A new wave of cancer treatments is raising questions about the way drug trials are conducted with one group of patients barred from trying a promising new medicine–as illustrated by The New York Times in a tale of two gravely ill cousins.
Both young men had melanoma, a particularly lethal form of skin cancer. One saw his tumors stop growing after two months of taking the drug PLX4032 in trials at the University of California, Los Angeles. The other, assigned to the control group, or the group not on the experimental medication, received a chemotherapy treatment described by The Times as ”notoriously ineffective”. Tumors spread to his lungs, liver and spine. He died less than a year later.
Doctors say a new generation of genetically-targeted cancer drugs, such as PLX4032, intensifies a conflict between their responsibility to help patients and the need to generate scientifically sound data to guide future cancer treatment.

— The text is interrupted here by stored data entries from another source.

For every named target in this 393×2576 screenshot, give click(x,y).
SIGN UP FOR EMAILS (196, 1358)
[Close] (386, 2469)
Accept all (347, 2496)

Defenders say control groups are necessary to determine whether treatments truly extend lives more than existing drugs. Critics say some new drugs are so much more effective than their predecessors that putting some patients in control groups causes needless suffering, and that more flexible rules for drug trials are needed.
Dr. Richard Pazdur, director of the cancer drug office at the Food and Drug Administration, told The Times that the new wave of drugs in development — especially for intractable cancers like melanoma — might require individual evaluation. “This is an unprecedented situation that will, hopefully, be increasingly common, and it may require a regulatory flexibility and an open public discussion,” he said.